以下、印象に残ったことを書き留めておきます。
姉妹の父は既に世を去っています。癌が全身に転移し、最期は42キロしかなかったそうです。
英国人の母親はアルツハイマー症のようになり、娘を認識できなくなっているので施設に住んでいます。
十数年ぶりにJulietteは妹と十数年ぶりに母親を訪ねますが、母親は即座にJulietteを認識します。Julietteの子供の頃を思い出すのです。いくら老いても、母親の愛情は変わらない。
妹は出産を拒否し、ベトナムの幼い女の子二人を養女にしていた
妹の家に住んでいるJulietteは妹の同僚や友人と、ホームパーティなどで交流するようになり、徐々に心を開いていきます。妹にはベトナムから来た二人の幼い養女がいます。
妹は出産を拒否していたのです。不妊症ではありません。夫がそれをよく承知したものです。
このあたりにも、監督のメッセージがあるのでしょう。幼い二人の娘ですら、どうしようもない運命による重荷を抱えて必死に生きているのです。
フランスの富裕な家庭には、途上国から養子を迎えるところがあるようです。日本では滅多にない。
Julietteは二週間おきに地元の警察署に出頭せねばなりません。彼女との面接を担当した警察官はどういうわけか一人暮らしらしい。
この警察官はある悲惨な選択をすることになりますが、なぜだかよくわかりませんでした。
妹夫婦の親友らしい中東出身の若夫婦に子供が生まれますが、上に亡くなった子供がいたようです。
主な登場人物は皆、それぞれの心の重荷を抱えて生きている
主な登場人物は皆、運命の徒らから生じたのではないかとも言うべき重荷を抱えて生きている。それを乗り越えるために、仲間と楽しく食事と会話をして生きていくのが人生そのものなのでしょう。
フランス社会には、家に友人を招きホームパーティを開催して、知的な会話を楽しんで交流する習慣があります。

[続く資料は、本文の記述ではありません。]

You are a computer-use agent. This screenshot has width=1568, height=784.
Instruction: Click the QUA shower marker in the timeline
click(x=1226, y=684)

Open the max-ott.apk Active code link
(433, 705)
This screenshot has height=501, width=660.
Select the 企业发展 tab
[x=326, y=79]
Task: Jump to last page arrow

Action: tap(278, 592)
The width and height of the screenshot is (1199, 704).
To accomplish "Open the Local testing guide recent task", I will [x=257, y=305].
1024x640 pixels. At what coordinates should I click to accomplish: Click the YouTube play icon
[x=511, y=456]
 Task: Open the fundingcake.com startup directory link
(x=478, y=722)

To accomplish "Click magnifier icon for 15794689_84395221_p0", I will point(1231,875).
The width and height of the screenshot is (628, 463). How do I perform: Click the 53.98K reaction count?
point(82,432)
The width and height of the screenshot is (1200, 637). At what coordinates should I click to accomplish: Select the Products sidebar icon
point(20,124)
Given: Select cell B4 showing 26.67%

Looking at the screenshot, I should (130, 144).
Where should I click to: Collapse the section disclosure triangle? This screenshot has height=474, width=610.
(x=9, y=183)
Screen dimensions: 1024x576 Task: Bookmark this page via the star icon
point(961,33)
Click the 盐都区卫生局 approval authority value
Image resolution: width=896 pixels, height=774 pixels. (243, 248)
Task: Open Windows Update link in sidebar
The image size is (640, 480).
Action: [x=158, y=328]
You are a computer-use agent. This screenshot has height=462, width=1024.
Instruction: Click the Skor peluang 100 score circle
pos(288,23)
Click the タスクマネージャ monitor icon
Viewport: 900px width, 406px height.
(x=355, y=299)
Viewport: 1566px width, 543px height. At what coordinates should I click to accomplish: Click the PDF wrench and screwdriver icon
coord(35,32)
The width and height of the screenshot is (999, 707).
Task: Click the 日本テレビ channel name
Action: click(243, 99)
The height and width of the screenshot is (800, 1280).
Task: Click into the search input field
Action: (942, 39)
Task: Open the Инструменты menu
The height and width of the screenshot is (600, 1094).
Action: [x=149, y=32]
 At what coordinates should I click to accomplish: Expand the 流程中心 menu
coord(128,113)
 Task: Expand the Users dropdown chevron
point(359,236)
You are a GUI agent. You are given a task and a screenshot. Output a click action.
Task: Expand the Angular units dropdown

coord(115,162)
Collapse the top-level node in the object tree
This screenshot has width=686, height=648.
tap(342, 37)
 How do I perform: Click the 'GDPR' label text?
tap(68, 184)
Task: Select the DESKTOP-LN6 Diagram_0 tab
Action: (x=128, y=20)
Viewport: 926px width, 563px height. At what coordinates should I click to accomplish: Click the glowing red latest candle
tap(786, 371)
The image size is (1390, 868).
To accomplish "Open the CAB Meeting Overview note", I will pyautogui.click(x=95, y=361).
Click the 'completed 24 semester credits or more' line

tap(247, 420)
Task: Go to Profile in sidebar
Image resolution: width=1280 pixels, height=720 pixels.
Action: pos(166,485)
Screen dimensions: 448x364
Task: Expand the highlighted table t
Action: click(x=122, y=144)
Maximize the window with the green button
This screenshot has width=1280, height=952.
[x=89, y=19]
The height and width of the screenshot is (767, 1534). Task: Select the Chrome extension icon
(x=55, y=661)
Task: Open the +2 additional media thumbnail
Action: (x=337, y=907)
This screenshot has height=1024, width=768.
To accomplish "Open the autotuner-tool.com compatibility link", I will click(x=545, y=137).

ホームパーティである友人がJulietteに、なぜ突然現れたのかとしつこく問いただすシーンがあります。妹はいい加減にして、と言いますが酔った友人は諦めません。
仕方なくJulietteは、殺人で刑務所に15年間いたと話しますが、すぐに皆大笑いします。冗談としか思えなかったのです。
このシーンにも、監督の思いが込められているのでしょう。更生のために精一杯生きているのなら、辛い過去を笑って吹きとばせ、で良いのです。
フランス映画を観ると、家がとても広いように思えてなりません。勿論、ある程度の富裕層を描いた映画が多いのでしょうけれど。
貧しかったら、広い家に住めないからホームパーティも開けなくなってしまいます。その場合には外でバーべキューパーティをやるのかもしれませんね。
フランスに移民がかなり多くなっていることを示唆するシーンもあります。Julietteの母親はイギリス人です。妹の夫の父親は、ポーランド出身です。
移民をフランス社会でどう迎え入れ、順応させるかは大きな問題のようです。